The ability of the test substance to induce dominant lethal mutations in mice fed gamma-irradiated glucose was studied. The test substance did not induce dominant lethal mutations in mice.

Endpoint:
in vivo mammalian somatic cell study: cytogenicity / erythrocyte micronucleus
Remarks:
Type of genotoxicity: chromosome aberration
Type of information:
read-across from supporting substance (structural analogue or surrogate)
Adequacy of study:
supporting study
Reliability:
2 (reliable with restrictions)
Rationale for reliability incl. deficiencies:
other: Data taken from accepted publication with limited details on methods and results.
Justification for type of information:
Additional documentation provided within the IUCLID Assessment report section supports the read across approach.
Principles of method if other than guideline:
The test substance was examined for its ability to produce micronuclei in bone marrow of female mice.
GLP compliance:
not specified
Type of assay:
micronucleus assay
Species:
mouse
Strain:
other: C57BL/6 x C3H/He
Sex:
female
Route of administration:
intraperitoneal
Duration of treatment / exposure:
Five consecutive days
Frequency of treatment:
Once daily
Post exposure period:
None
Remarks:
Doses / Concentrations:
10000 mg/kg
Basis:
other: maximum dose used
No. of animals per sex per dose:
8 females/group
Control animals:
not specified
Tissues and cell types examined:
333 reticulocytes were scored from each of 3 bone marrow preparations for a total of ~1000 per treated group.
Sex:
female
Genotoxicity:
negative
Toxicity:
not specified
Vehicle controls validity:
not specified
Negative controls validity:
not specified
Positive controls validity:
not specified
Conclusions:
Interpretation of results (migrated information): negative
The test substance was negative for the induction of micronuclei in bone marrow of female mice.
Executive summary:

The test substance was examined for its ability to produce micronuclei in bone marrow of mice. Female mice were given intraperitoneal injection of the test substance on five consecutive days. Reticulocytes (~1000 per treated group) were scored. The test substance was negative for the induction of micronuclei in bone marrow of female mice.

Endpoint conclusion
Endpoint conclusion:
no adverse effect observed (negative)

Additional information

Qualitative structure activity relationships (QSAR), documented in QMRF/QPRF, predict no alerts to indicate likely mutagenic potential. The test substance is expected to be non-mutagenic in Ames with or without metabolic activation, negative for chromosomal aberrations with or without activation, and negative for in vivo micronuclei.  In addition, supporting data on structurally similar chemicals (glucose and α-D-glucopyranose), produced negative results in 3 in vitro assays (bacterial reverse mutation and micronucleus assays), a positive result in 1 in vitro assay (mouse lymphoma assay), and negative in two in vivo studies (mouse micronucleus and dominant lethal assay).

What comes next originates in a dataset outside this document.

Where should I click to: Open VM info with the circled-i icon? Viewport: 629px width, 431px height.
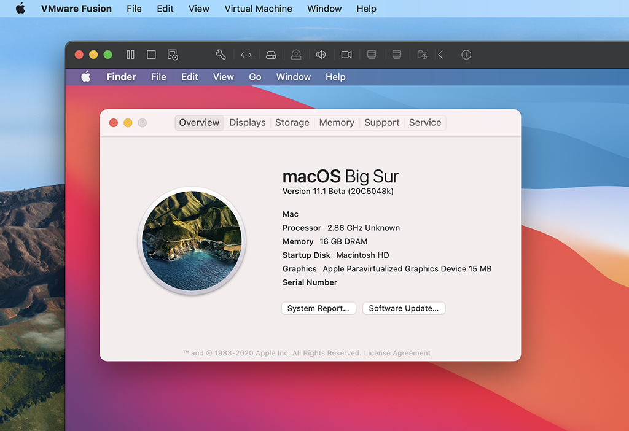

Justification for classification or non-classification

The test substance is not predicted to have the potential to be mutagenic or clastogenic in vitro or in vivo based on assay-specific model predictions.  Additional data on the read-across chemical support this conclusion.  Therefore, the substance does not need to be classified for mutagenicity according to EU Classification, Labelling and Packaging of Substances and Mixtures (CLP) Regulation (EC) No. 1272/2008.